◆ **BRANO DEL DOCUMENTO**:
──────

Vol. 7, n. 2, ottobre 2021 — pp. 1-4

EDITORIALE

L’educazione alla ragione: una prospettiva inattuale per il nuovo secolo

Sono passati oltre cinquanta anni dalla prima edizione del volume di Giovanni Maria Bertin: Educazione alla ragione (Armando Editore, Roma, 1968). Si tratta di una delle opere italiane di pedagogia più importanti dal secondo dopoguerra. Opera caratterizzata in modo preciso e inequivocabile sul piano pedagogico-culturale, ponendosi come compiuta espressione del problematicismo pedagogico formulato da Bertin sulla linea del razionalismo critico di Banfi, e perciò dotata di una forte coerenza interna, essa ha inteso però incidere sul piano storico-sociale delle idee e delle pratiche educative. Come tale è stata un punto di riferimento fondamentale sia per studiosi universitari, sia per pedagogisti, educatori e insegnanti.

──────

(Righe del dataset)
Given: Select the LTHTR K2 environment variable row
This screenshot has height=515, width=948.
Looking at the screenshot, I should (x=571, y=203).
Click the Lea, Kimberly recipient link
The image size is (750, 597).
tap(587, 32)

──────

◆ **ESERCIZIO DA SVOLGERE**: Per favore, prosegui l'editoriale sull'educazione alla ragione a partire dalla sua ultima frase.

◆ **ESITO DELL'ESERCIZIO**:
Da tempo ormai introvabile, tale opera vede ora una nuova edizione per i tipi di Avio (Roma, 2020). Torna così in circolazione una delle lezioni pedagogiche più alte del Novecento.

Quando giunge a scrivere Educazione alla ragione, Bertin è uno studioso maturo (ha superato i cinquanta anni), che ha già elaborato le linee fondamentali della propria concezione pedagogica, e intende quindi darne una sistemazione organica e coerente.

Il percorso di ricerca che porta a Educazione alla ragione può essere interpretato in base a una doppia coordinata: da un lato le radici teoriche di cui si nutre tale ricerca, dall’altro il contesto storico-culturale entro cui essa prende forma.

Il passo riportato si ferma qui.